Hey SkyB... I just transplanted a new cut with a 1g coco rootball, into a 3g soil pot. I've done it with quarts, solos, and rockwool plugs too with no issues. Round thick hydro roots will adapt to soil, but it takes time and energy. Maybe two weeks Veg and I'll flower it. The coco core will be great to dump drenches into, and the soil will buffer out the spikes. I'll need to water in nutes to the coco core until the roots are able to use the nutrients in the soil though.
The coco core should work well with high brix. From what I've heard, it helps with the cationic exchange.
 
I actually think that coco will work better than peat... at least it has water holding capacity similar to soil. But it has a higher C:N ratio than peat, between 90-110:1, so you really need to up your nitrogen if you don't wanna get into trouble very quickly. It'll also work as cloning medium... I've been actually thinking about using it for this reason.
 
I was reading about how sulfur works with other nutrients. It helps with K uptake and that has a huge affect on the taste of the grapes and the pH of the grape juice.
We grow gooseberries - the skin has a Potassium flavor to it - well that's the first thing I said to my wife, these taste like Potassium (whatever that tastes like lol).
 
I actually think that coco will work better than peat... at least it has water holding capacity similar to soil. But it has a higher C:N ratio than peat, between 90-110:1, so you really need to up your nitrogen if you don't wanna get into trouble very quickly. It'll also work as cloning medium... I've been actually thinking about using it for this reason.

Peat is my preferred medium. I love peat. I love coco too, but but more in the sense of what coco - brings to peat. I've run so many ratios of soil:coco, from 100% peat soil to 100% coco, both organic/sythns, and always come back to a peat majority medium. There's usually significant coco and perlite in there too. I find that the lower pH of peat, allows for more mineral content without moving the solids outside of the uptake zone, when also buffering against high levels of Ca. I settled on about 25% coco mix in a peat based soil, and find that that is where I find the best success with my approach.

Full Coco will grow much bigger plants, quicker, yield more etc. But I don't like the product as much as I like sticky gooey smelly rank soil buds that knock people out. ;)

The extra N is always needed in my setup... I don't cut N even on OGs. But there's not much in the medium by wk3 anyway.
 
The extra N is always needed in my setup... I don't cut N even on OGs. But there's not much in the medium by wk3 anyway.

Hey CS whats up with the N and OG's?

I'm awaiting some OG beans now and Skywalker OG's
 
I agree, very pretty plants :)
 
Hmmm I think all African landraces are realated to each other. Damn, Thai is related to Santa Marta Gold :)

I don’t know how Durban smokes. My experience is limited to Malawi as far ad African sativas are concerned.

Ciskei aka.

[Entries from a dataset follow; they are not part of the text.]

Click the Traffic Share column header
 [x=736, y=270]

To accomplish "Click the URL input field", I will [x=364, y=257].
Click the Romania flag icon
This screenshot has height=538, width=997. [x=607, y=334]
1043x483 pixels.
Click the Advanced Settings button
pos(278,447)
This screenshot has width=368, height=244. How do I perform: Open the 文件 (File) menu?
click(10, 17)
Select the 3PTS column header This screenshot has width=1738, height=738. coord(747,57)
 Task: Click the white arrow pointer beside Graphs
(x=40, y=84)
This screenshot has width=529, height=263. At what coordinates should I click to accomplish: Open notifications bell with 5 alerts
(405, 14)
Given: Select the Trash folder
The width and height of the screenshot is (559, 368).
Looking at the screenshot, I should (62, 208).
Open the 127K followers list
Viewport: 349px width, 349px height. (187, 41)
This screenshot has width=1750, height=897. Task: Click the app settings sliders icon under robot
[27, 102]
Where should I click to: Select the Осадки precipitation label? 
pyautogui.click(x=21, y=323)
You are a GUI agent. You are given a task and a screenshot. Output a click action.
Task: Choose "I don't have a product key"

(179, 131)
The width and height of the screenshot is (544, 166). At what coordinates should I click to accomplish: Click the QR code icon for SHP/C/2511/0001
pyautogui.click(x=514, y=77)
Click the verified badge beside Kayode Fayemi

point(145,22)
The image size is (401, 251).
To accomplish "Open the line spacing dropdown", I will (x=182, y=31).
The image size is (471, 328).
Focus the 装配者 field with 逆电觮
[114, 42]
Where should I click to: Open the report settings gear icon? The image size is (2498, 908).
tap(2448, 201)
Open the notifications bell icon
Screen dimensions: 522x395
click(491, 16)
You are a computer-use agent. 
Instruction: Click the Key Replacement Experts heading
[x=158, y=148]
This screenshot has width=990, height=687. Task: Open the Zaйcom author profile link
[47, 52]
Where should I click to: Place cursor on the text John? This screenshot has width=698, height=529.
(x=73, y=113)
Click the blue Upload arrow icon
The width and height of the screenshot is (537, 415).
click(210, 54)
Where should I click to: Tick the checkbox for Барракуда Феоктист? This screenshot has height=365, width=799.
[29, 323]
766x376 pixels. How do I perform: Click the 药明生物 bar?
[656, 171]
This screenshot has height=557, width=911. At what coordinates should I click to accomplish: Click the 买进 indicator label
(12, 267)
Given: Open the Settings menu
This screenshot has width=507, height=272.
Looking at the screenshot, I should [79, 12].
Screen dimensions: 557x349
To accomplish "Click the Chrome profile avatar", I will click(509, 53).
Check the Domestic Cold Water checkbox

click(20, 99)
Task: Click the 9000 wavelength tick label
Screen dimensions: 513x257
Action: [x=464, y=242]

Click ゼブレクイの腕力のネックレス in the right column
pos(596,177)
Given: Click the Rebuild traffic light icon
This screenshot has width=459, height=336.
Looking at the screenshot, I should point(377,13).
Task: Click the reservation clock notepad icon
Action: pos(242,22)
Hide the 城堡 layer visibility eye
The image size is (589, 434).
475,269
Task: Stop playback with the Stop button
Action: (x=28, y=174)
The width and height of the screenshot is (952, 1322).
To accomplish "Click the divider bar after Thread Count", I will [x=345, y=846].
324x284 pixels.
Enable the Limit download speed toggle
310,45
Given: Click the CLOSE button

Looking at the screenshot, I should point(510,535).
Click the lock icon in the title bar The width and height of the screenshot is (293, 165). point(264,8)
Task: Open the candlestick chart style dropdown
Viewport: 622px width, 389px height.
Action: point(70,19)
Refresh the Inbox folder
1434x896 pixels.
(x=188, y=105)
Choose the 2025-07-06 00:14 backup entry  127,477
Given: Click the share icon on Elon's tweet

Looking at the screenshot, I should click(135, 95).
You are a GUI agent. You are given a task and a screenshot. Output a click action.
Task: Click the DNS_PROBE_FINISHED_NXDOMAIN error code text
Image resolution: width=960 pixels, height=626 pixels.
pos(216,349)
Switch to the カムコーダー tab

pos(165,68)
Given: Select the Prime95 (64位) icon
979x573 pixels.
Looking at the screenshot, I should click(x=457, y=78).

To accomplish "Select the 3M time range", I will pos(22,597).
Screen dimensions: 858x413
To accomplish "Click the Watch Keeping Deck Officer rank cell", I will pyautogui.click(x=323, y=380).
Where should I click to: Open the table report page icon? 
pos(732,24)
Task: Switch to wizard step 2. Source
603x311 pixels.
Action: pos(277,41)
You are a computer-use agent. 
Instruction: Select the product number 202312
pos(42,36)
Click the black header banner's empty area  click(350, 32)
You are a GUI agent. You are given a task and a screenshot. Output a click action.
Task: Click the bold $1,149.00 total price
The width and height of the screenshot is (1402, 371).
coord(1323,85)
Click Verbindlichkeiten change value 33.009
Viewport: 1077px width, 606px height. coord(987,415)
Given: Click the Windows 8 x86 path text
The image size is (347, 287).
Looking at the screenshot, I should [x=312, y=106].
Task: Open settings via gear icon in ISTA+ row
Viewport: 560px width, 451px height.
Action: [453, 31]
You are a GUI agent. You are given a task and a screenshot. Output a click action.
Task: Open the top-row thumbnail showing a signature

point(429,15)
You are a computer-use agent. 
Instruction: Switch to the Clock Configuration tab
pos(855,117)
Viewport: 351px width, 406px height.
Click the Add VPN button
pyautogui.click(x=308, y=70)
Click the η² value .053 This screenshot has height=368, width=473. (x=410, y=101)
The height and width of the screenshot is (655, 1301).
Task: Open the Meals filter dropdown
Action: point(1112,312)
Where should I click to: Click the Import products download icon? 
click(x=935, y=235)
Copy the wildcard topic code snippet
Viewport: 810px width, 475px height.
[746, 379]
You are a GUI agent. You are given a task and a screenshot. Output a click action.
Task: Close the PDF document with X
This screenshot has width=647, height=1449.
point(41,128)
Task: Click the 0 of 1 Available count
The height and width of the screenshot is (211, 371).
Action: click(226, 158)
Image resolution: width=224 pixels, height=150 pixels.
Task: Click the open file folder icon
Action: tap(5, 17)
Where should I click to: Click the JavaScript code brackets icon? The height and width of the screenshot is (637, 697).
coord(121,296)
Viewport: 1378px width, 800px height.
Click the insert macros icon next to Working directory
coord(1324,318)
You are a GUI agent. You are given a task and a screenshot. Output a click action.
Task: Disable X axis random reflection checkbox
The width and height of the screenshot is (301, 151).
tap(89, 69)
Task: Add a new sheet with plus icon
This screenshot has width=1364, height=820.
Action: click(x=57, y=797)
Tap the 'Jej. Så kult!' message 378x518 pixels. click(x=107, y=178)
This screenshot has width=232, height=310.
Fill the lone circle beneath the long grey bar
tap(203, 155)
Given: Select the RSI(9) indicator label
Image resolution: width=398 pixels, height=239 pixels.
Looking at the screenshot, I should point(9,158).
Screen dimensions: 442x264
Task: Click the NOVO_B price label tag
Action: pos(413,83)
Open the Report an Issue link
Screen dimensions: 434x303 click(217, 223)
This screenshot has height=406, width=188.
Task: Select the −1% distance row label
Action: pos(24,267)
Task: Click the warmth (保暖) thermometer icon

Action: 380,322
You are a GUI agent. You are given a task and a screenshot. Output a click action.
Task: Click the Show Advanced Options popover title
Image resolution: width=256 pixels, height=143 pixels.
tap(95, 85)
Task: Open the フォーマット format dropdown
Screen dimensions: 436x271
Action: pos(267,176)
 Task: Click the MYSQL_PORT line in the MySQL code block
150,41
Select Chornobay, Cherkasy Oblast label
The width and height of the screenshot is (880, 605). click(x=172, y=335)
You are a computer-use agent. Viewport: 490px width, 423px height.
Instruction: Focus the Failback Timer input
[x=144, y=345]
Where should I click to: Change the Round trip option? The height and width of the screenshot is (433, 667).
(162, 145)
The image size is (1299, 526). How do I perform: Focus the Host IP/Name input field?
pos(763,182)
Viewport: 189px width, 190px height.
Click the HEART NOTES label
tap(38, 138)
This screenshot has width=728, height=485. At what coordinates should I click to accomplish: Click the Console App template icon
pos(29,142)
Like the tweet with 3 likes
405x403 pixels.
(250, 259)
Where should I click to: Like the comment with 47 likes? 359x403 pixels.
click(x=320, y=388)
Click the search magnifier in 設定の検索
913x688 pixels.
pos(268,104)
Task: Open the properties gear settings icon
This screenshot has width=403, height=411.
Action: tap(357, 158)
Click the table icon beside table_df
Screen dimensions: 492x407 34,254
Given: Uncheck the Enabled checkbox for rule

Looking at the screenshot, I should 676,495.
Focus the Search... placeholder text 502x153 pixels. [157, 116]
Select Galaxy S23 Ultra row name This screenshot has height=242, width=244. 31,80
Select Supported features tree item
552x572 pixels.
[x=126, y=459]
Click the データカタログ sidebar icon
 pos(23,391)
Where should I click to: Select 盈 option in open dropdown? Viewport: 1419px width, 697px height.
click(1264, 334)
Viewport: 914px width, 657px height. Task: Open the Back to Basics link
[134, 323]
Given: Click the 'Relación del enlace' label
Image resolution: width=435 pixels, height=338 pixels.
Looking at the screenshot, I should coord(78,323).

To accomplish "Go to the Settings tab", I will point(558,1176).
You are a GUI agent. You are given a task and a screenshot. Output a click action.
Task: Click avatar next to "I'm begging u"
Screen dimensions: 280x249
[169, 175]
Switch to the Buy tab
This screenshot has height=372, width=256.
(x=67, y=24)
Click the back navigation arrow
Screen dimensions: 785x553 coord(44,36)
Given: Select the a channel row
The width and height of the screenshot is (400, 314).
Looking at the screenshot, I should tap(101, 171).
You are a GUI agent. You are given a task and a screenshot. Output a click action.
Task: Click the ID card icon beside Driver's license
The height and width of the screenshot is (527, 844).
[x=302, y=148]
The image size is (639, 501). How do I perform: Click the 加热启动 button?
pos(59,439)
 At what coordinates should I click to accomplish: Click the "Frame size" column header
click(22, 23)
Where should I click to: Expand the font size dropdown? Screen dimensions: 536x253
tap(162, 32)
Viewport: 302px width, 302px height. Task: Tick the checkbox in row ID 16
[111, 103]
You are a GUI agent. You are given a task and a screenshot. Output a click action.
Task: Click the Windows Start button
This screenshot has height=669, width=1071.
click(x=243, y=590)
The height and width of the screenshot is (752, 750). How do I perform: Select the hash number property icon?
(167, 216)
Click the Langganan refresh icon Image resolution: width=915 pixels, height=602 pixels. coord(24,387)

Bushmans is a heirloom from Drakensberg Mountains in SA (27S) and it’s usually described as an uplifting and happy strain less racy than Durban.

I’m sure @Lerugged will know more!
 
Less racey - lol.

That something of interest to me for sure.

The Durban version I run is energetic and has a good effect on how music sounds and feels. Makes me wanna dance.
 
That’s why I’m looking forward to the harvest and I’ll definitely preserve the line seeing it’s as close to narrow leaf cultivar as it’s possible. If they’re ready in reasonable time that’ll be another plus... well come Fall I’ll have some beans to give away to all interested in working the line.